* _YOUR ASSIGNMENT_:
Although the records contain pictures, print none of them; print exactly the lines from the one with "This screenshot has width=1368, height=896." through the last line.

______________________________

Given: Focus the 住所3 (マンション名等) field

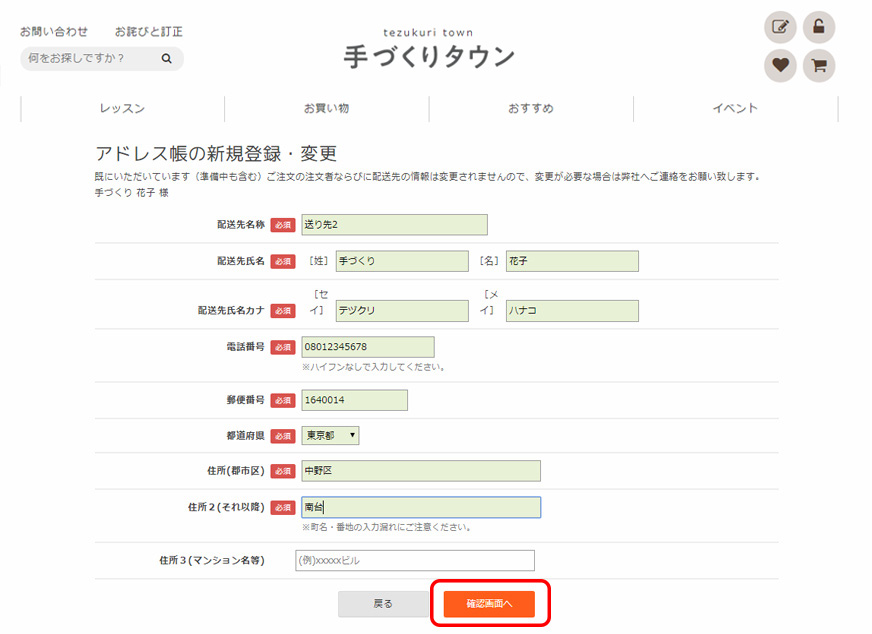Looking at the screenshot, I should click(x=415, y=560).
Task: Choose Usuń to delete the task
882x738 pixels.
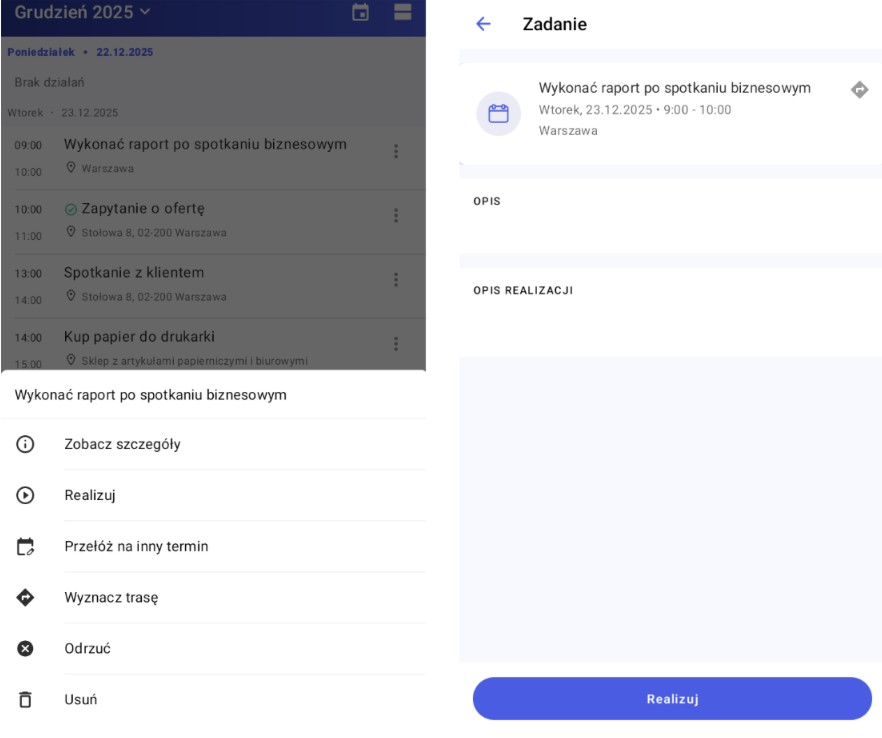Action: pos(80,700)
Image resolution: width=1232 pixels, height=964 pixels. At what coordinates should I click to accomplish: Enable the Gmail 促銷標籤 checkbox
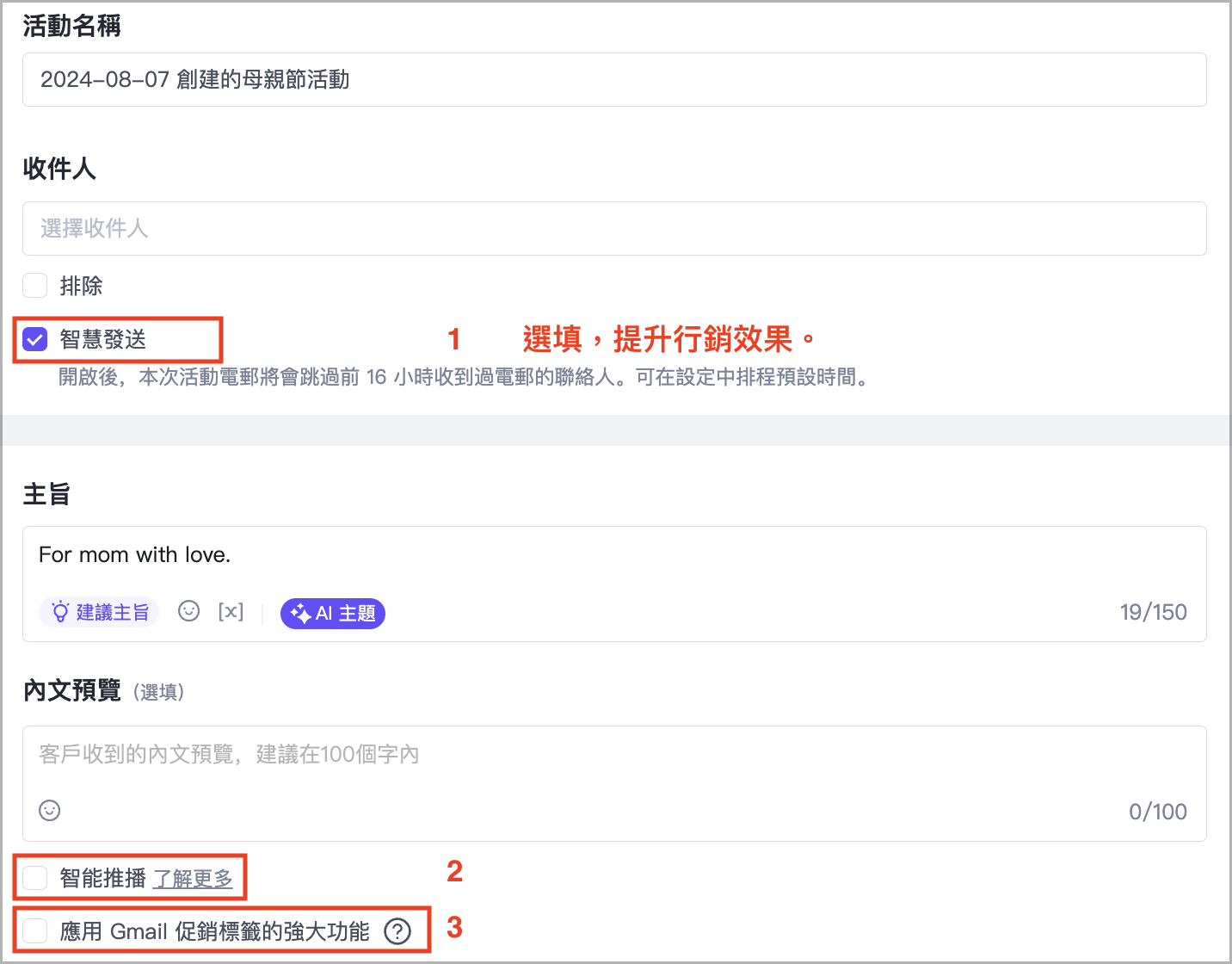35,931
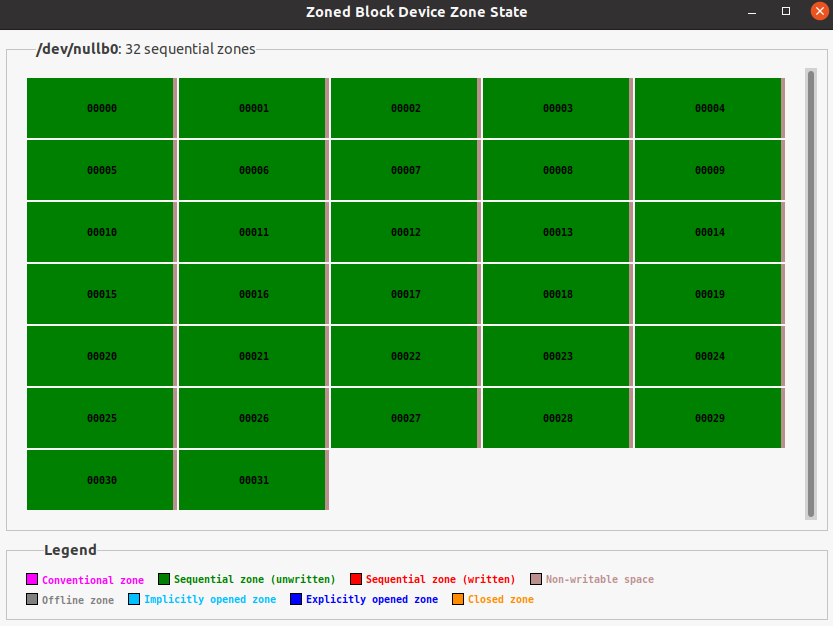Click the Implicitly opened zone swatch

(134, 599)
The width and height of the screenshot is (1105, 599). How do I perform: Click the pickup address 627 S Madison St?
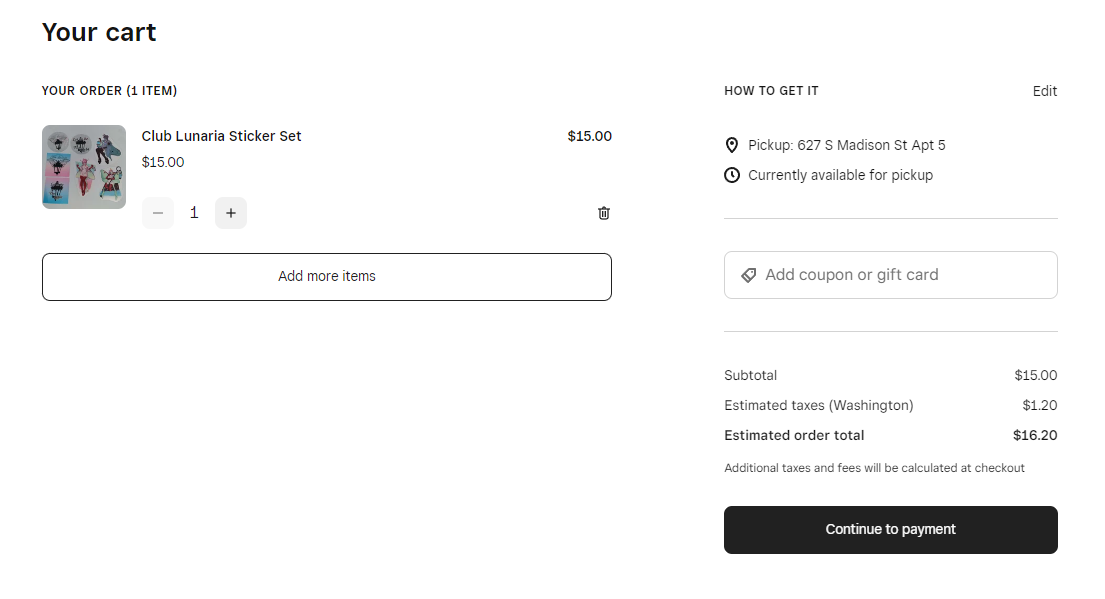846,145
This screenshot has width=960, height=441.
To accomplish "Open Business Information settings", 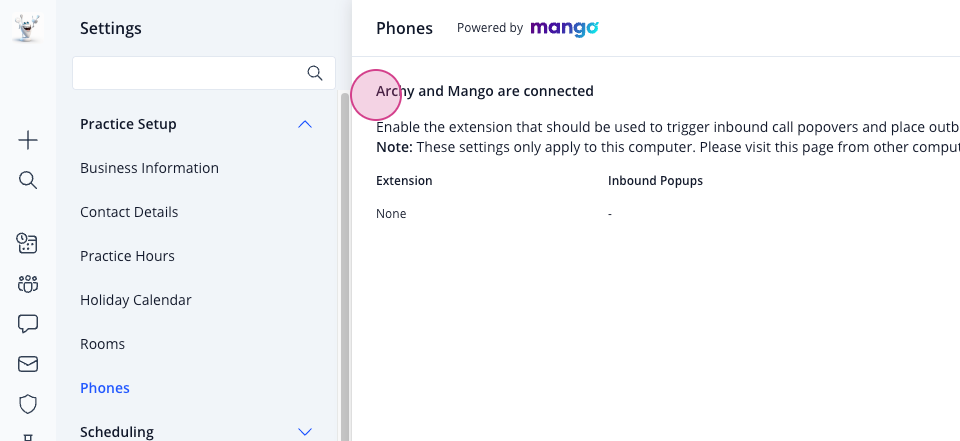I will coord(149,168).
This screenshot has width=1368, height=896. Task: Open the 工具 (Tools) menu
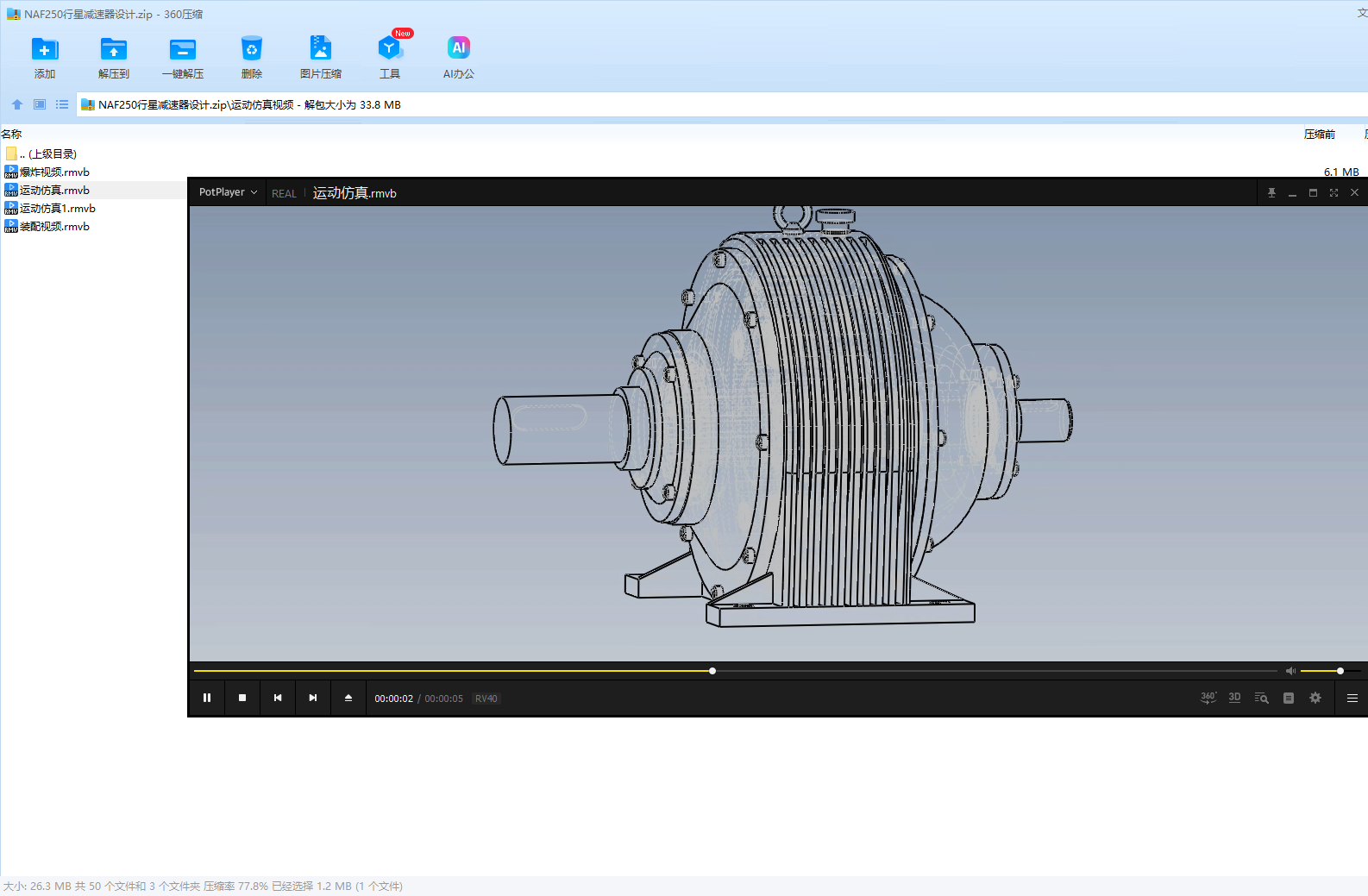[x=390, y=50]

______________________________

* _REPLY TO THE EXERCISE_:
This screenshot has width=1368, height=896. Task: Open the 工具 (Tools) menu
[x=390, y=50]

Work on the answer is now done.